Ich komme auf die zweyte Hälfte Ihres Wunsches – theurer vortreflicher Freund, warum kann ich diese nicht eben so schnell erfüllen als die erste? Unter der Unmöglichkeit, die Reise zu Ihnen sobald als Sie wünschen auszuführen, kann gewiß niemand mehr leiden als ich selbst. Urtheilen Sie aus dem Bedürfniß meines Herzens nach einer schönen veredelten Humanität, das hier so wenig befriedigt wird, mit welcher Ungeduld ich in den Kreis solcher Menschen eilen würde, als mich in Kopenhagen erwarten – wenn es hier nur auf meinen Entschluß ankäme. Aber außerdem, daß meine jetzige noch so ganz unentschiedene Gesundheit mich nicht einmal entfernt den Zeitpunkt bestimmen läßt, wo ich eine so wichtige Veränderung mit mir vornehmen könnte, und daß ich wahrscheinlich kommenden Sommer den Gebrauch des Karlsbads werde wiederholen müssen, so stehe ich noch mit dem Herzog von Weimar, an dessen Willen es wenigstens nicht liegt, daß ich nicht einer bessern Muße genieße, in Verhältnissen, die mir auflegen, mich wenigstens noch ein Jahr als ein thätiges Mitglied der Academie zu bezeigen, so gewiß ich auch bin, daß ich nie ein nützliches seyn kann. Alsdann wird er aber gewiß meinem Wunsch nicht entgegen seyn, die Universität auf einige Zeit zu verlassen. Bin ich erst bey Ihnen, so wird der Genius, der alles Gute in Schutz nimmt, gewiß für das weitere sorgen.
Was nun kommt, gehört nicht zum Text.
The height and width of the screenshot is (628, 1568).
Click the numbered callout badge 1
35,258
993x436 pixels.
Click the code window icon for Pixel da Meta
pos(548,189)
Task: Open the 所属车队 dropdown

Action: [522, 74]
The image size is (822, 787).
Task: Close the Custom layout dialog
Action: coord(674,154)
Bis dahin, theurer Freund, lassen Sie uns einander so nahe seyn, als das Schicksal den Entfernten vergönnt. Mich mit Ihnen schriftlich zu unterhalten, und meinen halberstorbenen Geist an Ihrem frischen feurigen Genius zu wärmen wird stets ein Bedürfniß meines Herzens seyn. Nie so lang ich bin, vergesse ich Ihnen den freundlichen, den wichtigen Dienst, den Sie mir, wiewohl ohne diese Absicht, bei meinem Wiedereintritt ins Leben geleistet haben. Kaum fing ich an, mich wieder in etwas zu erhohlen, so erfuhr ich den Vorgang zu Hellebeck und bald darauf zeigte mir Reinhold Ihre Briefe. Es waren frische nektarische Blumen, die ein himmlischer Genius dem kaum erstandenen vorhielt – o ich werde es Ihnen nie beschrieben, was Sie mir waren – und jenen Vorgang selbst! Er war für den Abgeschiedenen bestimmt und der Lebende wird sich nie mehr erlauben, ihn zu berühren.
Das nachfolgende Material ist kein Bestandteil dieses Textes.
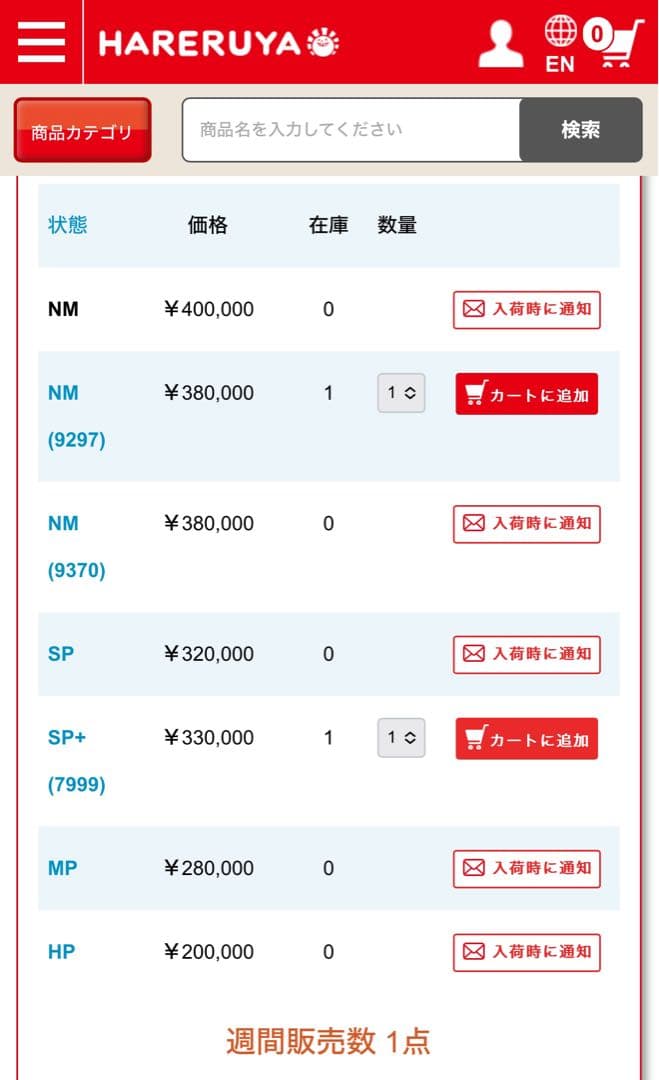Open the quantity dropdown for SP+ (7999)
The height and width of the screenshot is (1080, 659).
tap(401, 738)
Verzeihen Sie diesen langen Brief, mein vortreflicher Freund, der leider noch dazu fast nur von mir selbst handelt. Aber zu Eröfnung unserer Correspondenz mag es hingehen, damit Sie mit Einem mal mit mir bekannt werden und das ich dann auf immer abgethan sei! Verzeihen Sie auch, daß ich, ganz ohne alle Präliminarien, von allen Rechten der Freundschaft gegen Sie Besitz nehme, die ich erst durch eine Reihe von Proben verdienen lernen sollte. In einer Welt, wie diejenige ist, aus der ich jene Briefe erhielt, gelten andre Gesetze als die Vorschriften einer kleinlichen Prudenz, welche die wirkliche regieren. Ihrer theuren Sophie sagen Sie von meiner Lotte und mir alles herzliche, und daß sie sich bereit halten möge, eine Correspondentin gütig anzuhören, die sich ihr nächstens darstellen wird. Wie zwey glänzende Erscheinungen schwebten Sie beyde, schnell doch unvergeßlich an uns vorüber. Die Gestalten sind lang verschwunden, aber noch immer folgt ihnen der Blick.

Ewig der Ihrige

Schiller.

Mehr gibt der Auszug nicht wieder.